Le cardinal Marc Ouellet ferait un mauvais pape sur la question des sévices sexuels. C'est l'avis d'un réseau international de victimes de prêtres pédophiles qui a inclus hier le prélat québécois sur sa liste noire des 12 pires papabili, surnommée la dirty dozen («la sale douzaine»).

Le groupe Survivors Network of those Abused by Priests (SNAP), fort de 12 000 membres, blâme Marc Ouellet pour le rôle qu'il aurait joué dans le départ anticipé à la retraite du cardinal écossais Keith O'Brien, soupçonné d'agressions sexuelles.

L'organisme se base sur l'enquête de la presse britannique, qui affirme qu'un prêtre s'est plaint au Vatican en octobre dernier des agissements de Mgr O'Brien. Le Saint-Siège a convoqué le cardinal en novembre, mais lui a permis de rester en poste jusqu'au 17 mars.

À titre de préfet de la Congrégation des évêques, c'est le cardinal Ouellet qui aurait négocié la date de son départ.

La démission-surprise de Mgr O'Brien le 25 février est survenue deux jours après la publication des allégations d'agressions sexuelles.

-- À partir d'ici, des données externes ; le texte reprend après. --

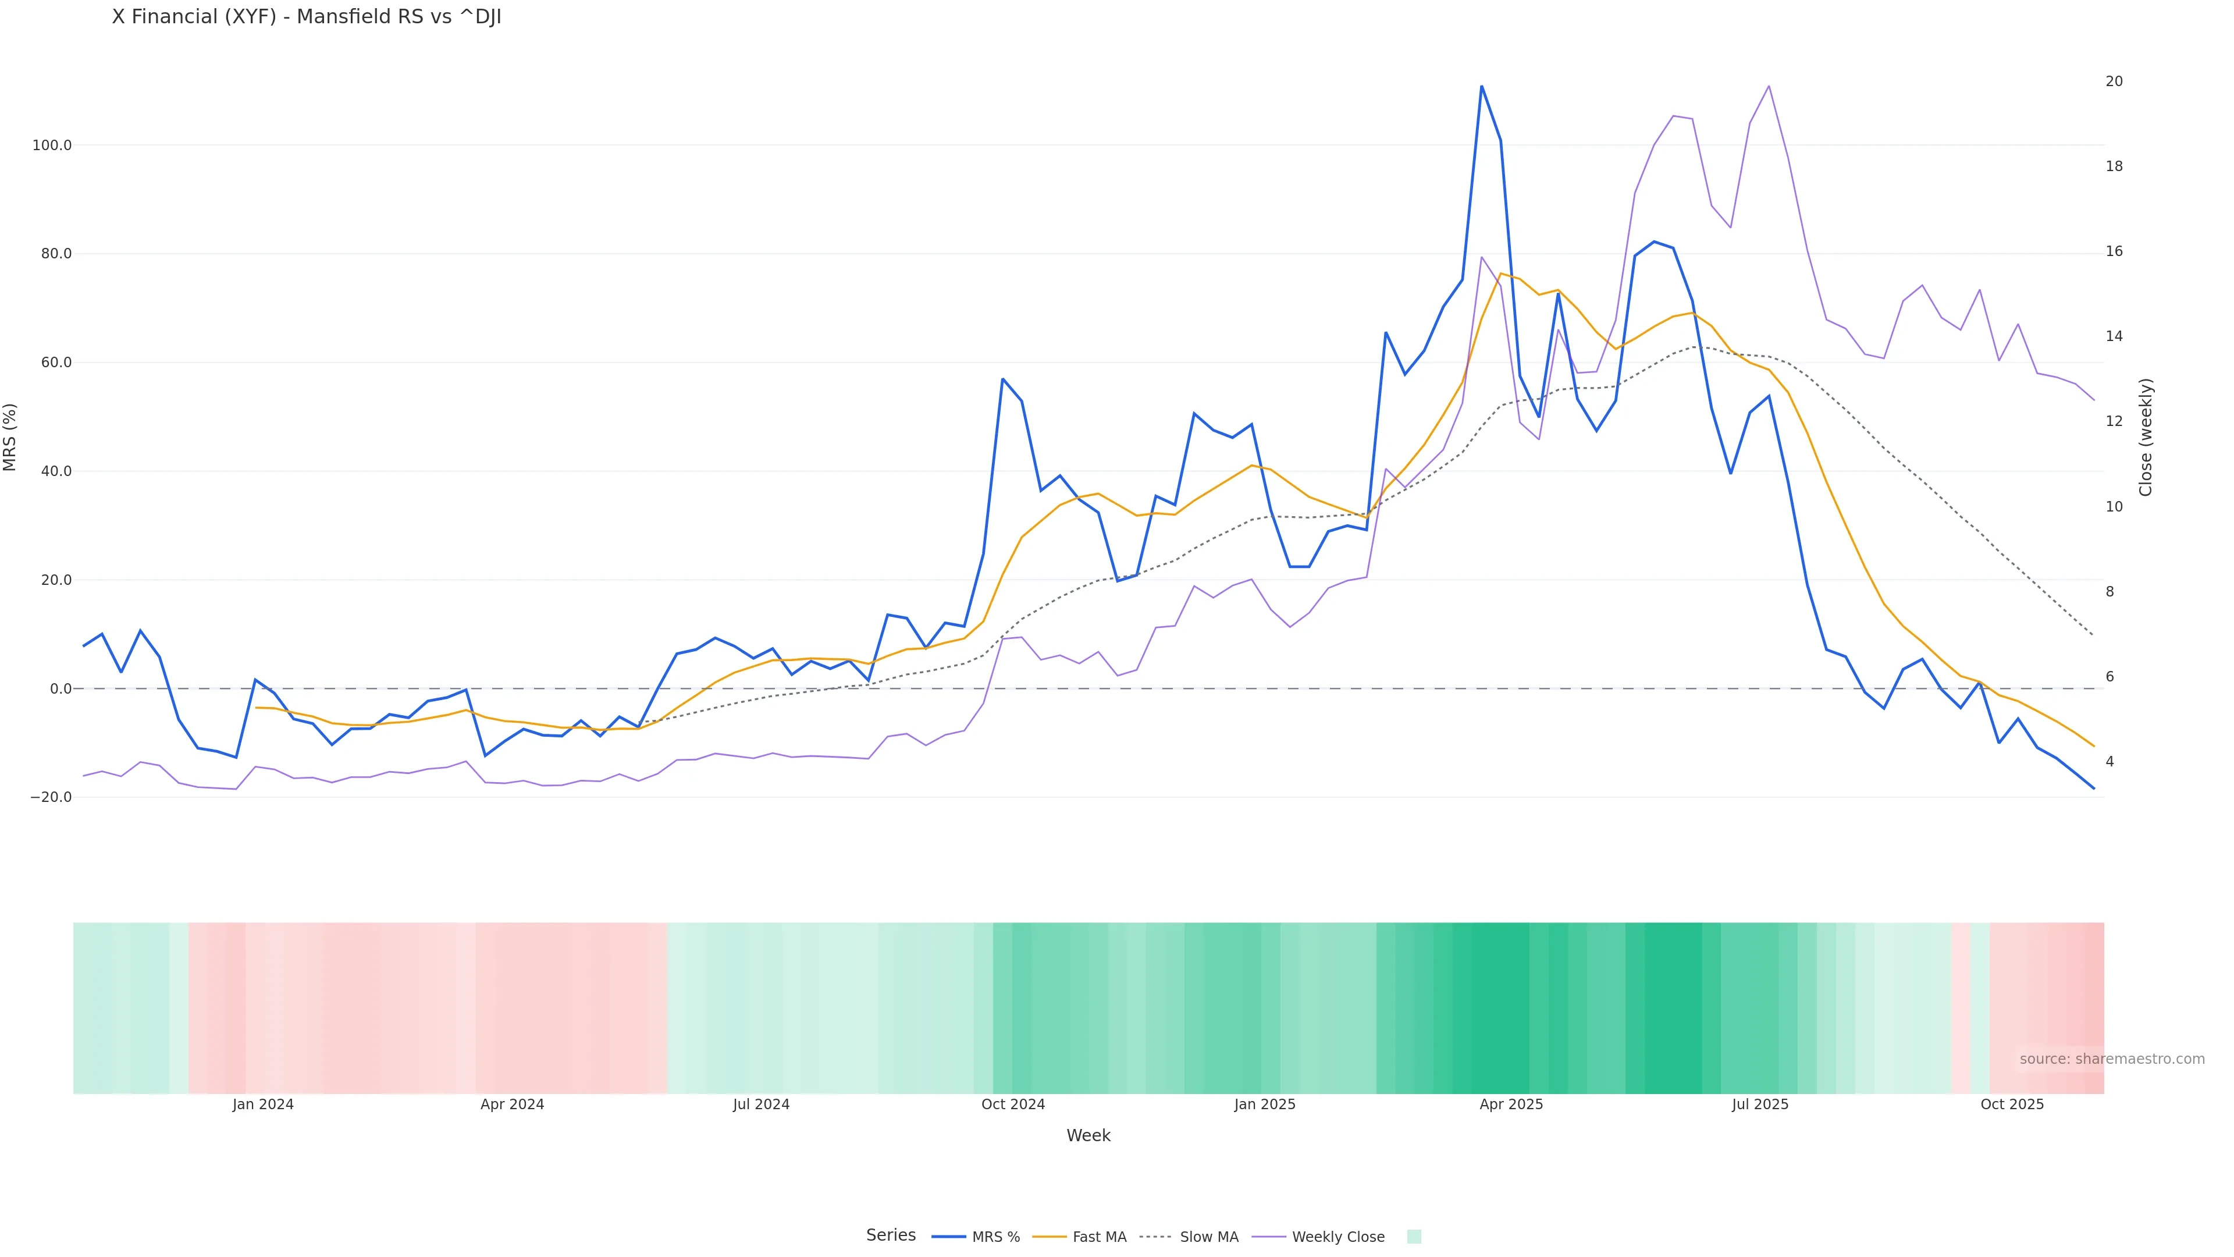This screenshot has height=1257, width=2234.
Task: Click the Oct 2025 x-axis tick label
Action: coord(2012,1104)
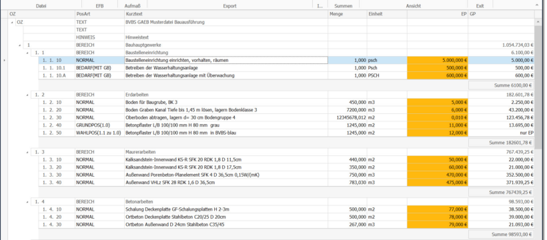The height and width of the screenshot is (240, 547).
Task: Open the Datei ribbon group
Action: (41, 6)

«Si Ouellet a effectivement permis à un prédateur sexuel de rester au poste pendant des mois afin d'éviter une controverse, cela a porté préjudice aux victimes, dit le directeur du SNAP, David Clohessy, en entrevue téléphonique. Nous ne saurons peut-être jamais si O'Brien a abusé d'autres jeunes prêtres pendant que Ouellet gardait le silence.»

Excuses passées

Marc Ouellet s'est pourtant illustré à quelques reprises au sujet des affaires de pédophilie. En février 2012, il a présidé une messe spéciale à une conférence sur cette question à Rome. Puis, il a rencontré personnellement des victimes irlandaises lors d'un congrès eucharistique en juin dernier, à Dublin.

«Je me demande comment les victimes irlandaises se sentent aujourd'hui à la lumière des soupçons qui pèsent sur le cardinal Ouellet», dit à ce sujet David Clohessy.

La liste noire de SNAP n'est qu'une campagne de relations publiques, selon l'ancien attaché de presse du cardinal, Jasmin Lemieux-Lefebvre. «Elle se base principalement sur des allégations, dit-il. On peut reprocher bien des choses au cardinal Ouellet, mais sur ce dossier, il est blanc comme neige.»

Au Vatican, les porte-parole ont balayé hier d'un revers de main l'importance de cette liste noire auprès des cardinaux. «L'organisme SNAP n'est pas en position de dire qui devrait assister au conclave et qui devrait être le prochain pape», a répondu Federico Lombardi.

Cependant, la question sera bel et bien prise en compte au moment du vote, croit Thomas Reese, chroniqueur pour le National Catholic Reporter. «Les cardinaux, surtout américains et européens, éviteront d'élire un pape qui ne semble pas avoir compris l'impact des scandales sexuels sur l'Église», dit le prêtre jésuite.